Scene: the Managing Editor’s cluttered office. E-mail arrives. It poses a daily question.

A contributor: When will [my story/poem/essay/artwork] appear in Bewildering Stories?

Managing Editor (thinks): When will anything appear in BwS? When? Ha. Haha. Hahaha. Hahahahaaaaaaa....

Orderlies appear and encase ye Managing Editor in a straitjacket. Sedatives are applied. He returns after a restorative nap. He contacts the archangel in charge of cosmic scheduling.

Archangel (befuddled): Big Bangs? Supernovas and black holes? Right on schedule. But Bewildering Stories beats all. Why not omit dates in the schedule and simply list all the titles by genres, more or less in the order accepted?

ManEd: Sounds good, but contributors will still ask, “When When WHEN?!

Archangel (sighs): For that, we need professional help. (Picks up phone, dials 666.) Hey, Lucifer, do we ever have one for you... (explains the situation).

Lucifer: Ha. Haha. Hahahaaaa... Wait. That’s a good one. I’ll add it to the repertoire Down Here. We’ll get back to you.

Archangel: When?

Lucifer (muses): Can’t say, really...

Archangel (sarcastically) Light a fire under ’em?

Lucifer (as always, impervious to sarcasm): What with global warming, we’re running short of fuel. And all our top operatives are busy in politics, working manfully to keep the Dark Age on schedule.

ManEd: “Manfully” sounds sexist.

Lucifer: Indeed. Give me any -ist or -ism; I’ll organize it. But, as I was saying, on top — or bottom — of it all, social media is already a new level Down Here. Is it the Tenth or Eleventh? I’ve lost count...

ManEd: Look, guys, you have my every sympathy. And I understand: Bewildering Stories has a cosmic problem. Why not quantum-tunnel right through it? Blow a hole in it, so to speak.

Archangel: Quantum tunnels are fun.

Lucifer: I like blowing holes in things.

ManEd: We put everything in grab bags by genres. We have a randomizing algorithm shake the bag, reach in, and come up with something for us every week.

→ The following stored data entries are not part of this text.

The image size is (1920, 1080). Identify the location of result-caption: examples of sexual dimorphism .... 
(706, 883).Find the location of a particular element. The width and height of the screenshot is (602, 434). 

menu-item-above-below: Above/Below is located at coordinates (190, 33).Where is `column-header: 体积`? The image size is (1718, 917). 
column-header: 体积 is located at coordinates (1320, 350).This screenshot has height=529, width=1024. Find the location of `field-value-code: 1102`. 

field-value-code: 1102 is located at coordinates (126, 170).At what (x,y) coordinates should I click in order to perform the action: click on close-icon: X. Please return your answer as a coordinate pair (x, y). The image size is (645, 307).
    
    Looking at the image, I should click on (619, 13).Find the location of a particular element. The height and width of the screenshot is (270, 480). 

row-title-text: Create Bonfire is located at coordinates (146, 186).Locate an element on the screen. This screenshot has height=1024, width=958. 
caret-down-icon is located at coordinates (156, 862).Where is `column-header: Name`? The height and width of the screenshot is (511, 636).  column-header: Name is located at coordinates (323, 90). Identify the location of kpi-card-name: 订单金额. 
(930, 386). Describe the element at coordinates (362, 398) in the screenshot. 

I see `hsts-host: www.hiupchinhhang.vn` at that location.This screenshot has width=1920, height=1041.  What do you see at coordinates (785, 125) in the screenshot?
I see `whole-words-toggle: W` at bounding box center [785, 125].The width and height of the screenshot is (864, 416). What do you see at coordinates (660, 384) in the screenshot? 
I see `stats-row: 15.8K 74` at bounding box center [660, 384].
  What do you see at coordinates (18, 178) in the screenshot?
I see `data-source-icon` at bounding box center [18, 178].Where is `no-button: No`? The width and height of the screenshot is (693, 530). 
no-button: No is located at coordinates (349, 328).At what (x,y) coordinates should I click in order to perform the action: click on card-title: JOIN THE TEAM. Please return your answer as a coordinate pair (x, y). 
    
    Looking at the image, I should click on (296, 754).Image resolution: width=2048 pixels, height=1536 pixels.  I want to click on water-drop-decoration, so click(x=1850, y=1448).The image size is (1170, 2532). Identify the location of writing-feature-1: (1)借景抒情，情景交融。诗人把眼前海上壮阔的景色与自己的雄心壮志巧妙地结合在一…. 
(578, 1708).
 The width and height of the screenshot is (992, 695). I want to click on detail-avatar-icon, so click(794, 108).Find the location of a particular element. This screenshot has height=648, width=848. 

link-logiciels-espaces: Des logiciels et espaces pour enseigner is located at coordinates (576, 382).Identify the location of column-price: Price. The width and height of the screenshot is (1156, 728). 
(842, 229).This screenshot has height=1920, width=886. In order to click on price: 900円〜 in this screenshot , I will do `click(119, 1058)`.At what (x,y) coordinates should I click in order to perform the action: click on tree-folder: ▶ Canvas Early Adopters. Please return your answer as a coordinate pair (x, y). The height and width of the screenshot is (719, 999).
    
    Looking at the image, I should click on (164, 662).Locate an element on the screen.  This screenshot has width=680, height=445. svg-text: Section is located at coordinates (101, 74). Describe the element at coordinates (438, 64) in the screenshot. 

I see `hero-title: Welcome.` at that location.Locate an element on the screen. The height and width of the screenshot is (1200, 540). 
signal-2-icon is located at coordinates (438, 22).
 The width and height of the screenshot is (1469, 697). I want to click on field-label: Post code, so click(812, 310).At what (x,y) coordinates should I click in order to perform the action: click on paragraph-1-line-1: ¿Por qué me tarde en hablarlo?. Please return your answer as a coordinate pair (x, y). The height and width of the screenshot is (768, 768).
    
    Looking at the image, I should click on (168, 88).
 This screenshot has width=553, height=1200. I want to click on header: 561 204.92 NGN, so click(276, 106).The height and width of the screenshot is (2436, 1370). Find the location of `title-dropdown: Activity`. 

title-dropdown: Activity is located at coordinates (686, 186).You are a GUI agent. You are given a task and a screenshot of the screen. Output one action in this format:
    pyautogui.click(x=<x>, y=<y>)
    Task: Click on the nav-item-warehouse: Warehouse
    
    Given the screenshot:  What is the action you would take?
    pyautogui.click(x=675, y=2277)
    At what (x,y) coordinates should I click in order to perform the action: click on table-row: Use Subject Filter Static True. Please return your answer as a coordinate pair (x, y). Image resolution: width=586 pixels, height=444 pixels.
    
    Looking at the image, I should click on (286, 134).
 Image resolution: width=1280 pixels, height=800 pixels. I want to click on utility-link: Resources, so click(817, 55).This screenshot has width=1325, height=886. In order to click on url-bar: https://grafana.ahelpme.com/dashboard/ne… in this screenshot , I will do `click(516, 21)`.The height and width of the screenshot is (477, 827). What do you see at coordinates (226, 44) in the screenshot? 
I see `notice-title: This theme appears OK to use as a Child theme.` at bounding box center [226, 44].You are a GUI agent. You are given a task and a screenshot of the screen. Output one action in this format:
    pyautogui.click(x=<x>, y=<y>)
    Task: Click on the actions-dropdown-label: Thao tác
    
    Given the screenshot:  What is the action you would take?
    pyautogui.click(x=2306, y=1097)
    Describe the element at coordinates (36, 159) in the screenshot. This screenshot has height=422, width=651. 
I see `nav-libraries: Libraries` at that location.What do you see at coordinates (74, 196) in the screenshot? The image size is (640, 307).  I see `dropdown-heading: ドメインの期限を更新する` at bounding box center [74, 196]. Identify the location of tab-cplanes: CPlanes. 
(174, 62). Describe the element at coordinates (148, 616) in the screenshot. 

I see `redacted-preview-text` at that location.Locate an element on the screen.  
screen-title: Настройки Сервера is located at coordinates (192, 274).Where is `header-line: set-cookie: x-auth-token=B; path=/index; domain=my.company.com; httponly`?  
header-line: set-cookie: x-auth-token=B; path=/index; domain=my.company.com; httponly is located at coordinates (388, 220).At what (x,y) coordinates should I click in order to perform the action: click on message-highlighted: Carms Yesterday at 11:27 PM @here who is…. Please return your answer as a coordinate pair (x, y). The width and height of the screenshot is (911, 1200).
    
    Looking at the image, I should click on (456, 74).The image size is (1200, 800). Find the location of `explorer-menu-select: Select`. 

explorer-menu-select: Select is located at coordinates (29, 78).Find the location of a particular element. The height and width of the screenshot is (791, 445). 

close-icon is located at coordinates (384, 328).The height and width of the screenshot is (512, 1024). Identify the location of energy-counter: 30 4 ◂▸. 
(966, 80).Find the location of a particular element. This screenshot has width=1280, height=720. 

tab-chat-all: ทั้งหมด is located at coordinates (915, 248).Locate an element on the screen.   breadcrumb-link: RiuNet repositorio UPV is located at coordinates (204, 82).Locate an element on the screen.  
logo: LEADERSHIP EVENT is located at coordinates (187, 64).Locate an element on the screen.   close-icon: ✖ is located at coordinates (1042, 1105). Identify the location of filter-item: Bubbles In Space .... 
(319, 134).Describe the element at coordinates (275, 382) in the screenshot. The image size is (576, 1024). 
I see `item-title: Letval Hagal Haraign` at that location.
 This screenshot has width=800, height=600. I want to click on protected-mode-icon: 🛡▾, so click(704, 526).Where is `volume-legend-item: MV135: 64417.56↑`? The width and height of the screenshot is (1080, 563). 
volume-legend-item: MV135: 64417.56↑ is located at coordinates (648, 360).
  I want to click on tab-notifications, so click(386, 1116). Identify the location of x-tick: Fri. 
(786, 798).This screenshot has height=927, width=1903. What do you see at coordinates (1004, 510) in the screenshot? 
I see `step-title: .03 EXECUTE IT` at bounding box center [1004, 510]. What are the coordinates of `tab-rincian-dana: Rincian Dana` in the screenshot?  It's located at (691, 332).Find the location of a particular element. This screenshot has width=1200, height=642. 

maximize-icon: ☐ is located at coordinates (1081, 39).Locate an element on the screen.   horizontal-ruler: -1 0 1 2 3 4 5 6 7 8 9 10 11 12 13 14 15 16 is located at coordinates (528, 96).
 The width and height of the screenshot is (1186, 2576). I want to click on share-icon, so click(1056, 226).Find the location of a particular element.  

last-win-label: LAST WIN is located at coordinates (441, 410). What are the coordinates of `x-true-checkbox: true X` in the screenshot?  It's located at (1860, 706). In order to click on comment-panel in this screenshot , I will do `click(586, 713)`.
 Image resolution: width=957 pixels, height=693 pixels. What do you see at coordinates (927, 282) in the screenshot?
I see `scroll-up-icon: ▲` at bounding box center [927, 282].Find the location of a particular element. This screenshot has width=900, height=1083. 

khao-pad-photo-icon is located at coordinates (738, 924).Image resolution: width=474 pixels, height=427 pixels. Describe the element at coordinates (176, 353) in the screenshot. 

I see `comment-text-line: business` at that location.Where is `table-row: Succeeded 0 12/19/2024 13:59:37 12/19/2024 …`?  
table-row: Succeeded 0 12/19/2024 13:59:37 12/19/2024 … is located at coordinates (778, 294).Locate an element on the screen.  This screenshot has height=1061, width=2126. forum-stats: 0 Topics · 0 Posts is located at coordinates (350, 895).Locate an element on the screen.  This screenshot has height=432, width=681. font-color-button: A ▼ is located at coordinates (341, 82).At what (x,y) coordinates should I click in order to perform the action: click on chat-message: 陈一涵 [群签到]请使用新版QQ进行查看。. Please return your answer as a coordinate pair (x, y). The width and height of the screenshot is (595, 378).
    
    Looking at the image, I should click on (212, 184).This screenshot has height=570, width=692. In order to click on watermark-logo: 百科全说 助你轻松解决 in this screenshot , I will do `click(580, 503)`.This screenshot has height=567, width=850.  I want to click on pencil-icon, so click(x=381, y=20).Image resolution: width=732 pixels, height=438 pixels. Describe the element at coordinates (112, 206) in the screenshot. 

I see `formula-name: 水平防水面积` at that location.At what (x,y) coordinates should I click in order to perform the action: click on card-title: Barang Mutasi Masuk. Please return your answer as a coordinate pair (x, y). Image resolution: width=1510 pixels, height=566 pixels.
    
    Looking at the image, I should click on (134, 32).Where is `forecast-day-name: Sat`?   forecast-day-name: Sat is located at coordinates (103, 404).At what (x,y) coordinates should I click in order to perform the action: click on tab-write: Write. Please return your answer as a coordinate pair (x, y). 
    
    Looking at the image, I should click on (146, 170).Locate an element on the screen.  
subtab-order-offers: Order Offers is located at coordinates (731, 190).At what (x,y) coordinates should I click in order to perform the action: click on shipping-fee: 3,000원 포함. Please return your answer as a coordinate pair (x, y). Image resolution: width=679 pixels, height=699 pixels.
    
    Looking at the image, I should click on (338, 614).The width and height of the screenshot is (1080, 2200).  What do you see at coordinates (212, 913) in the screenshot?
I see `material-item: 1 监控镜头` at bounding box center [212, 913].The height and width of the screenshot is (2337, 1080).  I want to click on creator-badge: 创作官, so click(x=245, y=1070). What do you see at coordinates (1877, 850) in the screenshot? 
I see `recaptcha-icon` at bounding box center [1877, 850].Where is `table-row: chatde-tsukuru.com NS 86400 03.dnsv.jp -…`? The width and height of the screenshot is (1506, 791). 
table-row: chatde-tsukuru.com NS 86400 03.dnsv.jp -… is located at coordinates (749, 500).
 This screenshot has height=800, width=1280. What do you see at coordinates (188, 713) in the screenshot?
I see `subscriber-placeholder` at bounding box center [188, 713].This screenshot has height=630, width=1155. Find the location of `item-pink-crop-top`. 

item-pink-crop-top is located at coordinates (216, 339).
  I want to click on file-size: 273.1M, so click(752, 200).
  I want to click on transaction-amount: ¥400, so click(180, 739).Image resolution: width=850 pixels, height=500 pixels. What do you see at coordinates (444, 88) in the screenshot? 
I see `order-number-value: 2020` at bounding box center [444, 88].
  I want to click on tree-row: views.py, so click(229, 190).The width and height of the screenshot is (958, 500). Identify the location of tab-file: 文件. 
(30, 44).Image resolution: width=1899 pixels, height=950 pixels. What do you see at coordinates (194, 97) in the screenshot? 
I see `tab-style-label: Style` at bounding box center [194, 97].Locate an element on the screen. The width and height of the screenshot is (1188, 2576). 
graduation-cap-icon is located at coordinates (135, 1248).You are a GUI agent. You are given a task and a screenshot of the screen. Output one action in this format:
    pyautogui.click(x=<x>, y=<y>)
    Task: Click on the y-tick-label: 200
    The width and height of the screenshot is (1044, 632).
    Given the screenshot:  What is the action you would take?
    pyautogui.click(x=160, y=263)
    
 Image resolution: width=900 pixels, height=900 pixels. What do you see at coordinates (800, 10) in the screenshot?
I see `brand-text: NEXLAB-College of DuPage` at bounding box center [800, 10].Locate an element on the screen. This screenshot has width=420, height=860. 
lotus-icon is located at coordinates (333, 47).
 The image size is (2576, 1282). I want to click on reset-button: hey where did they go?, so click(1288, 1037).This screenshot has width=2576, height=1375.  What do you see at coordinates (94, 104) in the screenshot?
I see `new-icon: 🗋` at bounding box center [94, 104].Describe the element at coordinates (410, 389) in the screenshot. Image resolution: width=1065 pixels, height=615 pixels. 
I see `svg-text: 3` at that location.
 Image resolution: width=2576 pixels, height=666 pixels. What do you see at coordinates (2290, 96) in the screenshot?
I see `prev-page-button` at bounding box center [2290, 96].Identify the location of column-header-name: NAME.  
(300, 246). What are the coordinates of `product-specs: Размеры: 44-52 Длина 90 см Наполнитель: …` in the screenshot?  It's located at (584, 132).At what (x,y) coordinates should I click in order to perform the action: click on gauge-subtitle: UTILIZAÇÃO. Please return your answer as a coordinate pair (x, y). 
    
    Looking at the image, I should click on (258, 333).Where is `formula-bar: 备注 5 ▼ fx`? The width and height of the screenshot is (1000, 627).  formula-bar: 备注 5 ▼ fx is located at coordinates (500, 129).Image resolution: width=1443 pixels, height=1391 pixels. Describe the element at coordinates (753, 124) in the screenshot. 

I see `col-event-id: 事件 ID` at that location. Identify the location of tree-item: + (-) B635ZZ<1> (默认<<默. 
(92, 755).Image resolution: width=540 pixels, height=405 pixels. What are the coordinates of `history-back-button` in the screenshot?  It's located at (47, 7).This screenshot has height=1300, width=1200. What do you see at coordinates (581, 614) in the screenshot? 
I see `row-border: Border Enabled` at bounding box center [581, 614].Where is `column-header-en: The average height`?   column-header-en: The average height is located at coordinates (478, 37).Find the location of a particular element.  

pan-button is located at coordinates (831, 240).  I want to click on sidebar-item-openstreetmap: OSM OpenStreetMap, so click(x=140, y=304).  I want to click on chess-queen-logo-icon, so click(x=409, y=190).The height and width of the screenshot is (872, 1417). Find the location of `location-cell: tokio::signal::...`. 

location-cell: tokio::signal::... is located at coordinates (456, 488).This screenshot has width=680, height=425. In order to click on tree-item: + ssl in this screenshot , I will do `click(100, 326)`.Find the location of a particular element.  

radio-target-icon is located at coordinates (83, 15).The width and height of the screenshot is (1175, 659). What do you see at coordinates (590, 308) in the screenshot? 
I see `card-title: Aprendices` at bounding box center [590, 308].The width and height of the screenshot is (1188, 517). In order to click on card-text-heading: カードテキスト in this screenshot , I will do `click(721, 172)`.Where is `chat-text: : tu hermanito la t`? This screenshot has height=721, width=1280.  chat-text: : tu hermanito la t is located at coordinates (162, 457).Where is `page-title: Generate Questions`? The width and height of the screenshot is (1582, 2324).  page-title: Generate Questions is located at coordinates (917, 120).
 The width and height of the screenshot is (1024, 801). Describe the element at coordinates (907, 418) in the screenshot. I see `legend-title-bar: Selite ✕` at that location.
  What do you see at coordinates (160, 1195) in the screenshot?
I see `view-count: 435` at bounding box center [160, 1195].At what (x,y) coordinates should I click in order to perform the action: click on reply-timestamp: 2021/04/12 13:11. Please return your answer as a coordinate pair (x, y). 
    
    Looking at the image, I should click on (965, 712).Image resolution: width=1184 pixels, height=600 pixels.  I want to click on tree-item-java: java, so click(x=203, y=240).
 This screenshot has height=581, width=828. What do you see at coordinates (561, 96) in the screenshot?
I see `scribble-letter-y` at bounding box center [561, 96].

Lucifer: Or make it a collection of piñatas. Smash and grab is more my style.

Archangel: Either way, it sounds like a new Big Bang. And it solves the scheduling problem by defining it as non-existent.

Lucifer: Yeah, blowing it to smithereens.

ManEd (anxiously): Does this affect my standing Up or Down There?

Archangel and Lucifer (chorus): We’ll add it to your credit.

ManEd: Thanks. I’ll give this some more thought.

Archangel: Take more naps.

Lucifer (chuckles evilly): Float the question on social media. Lotsa luck!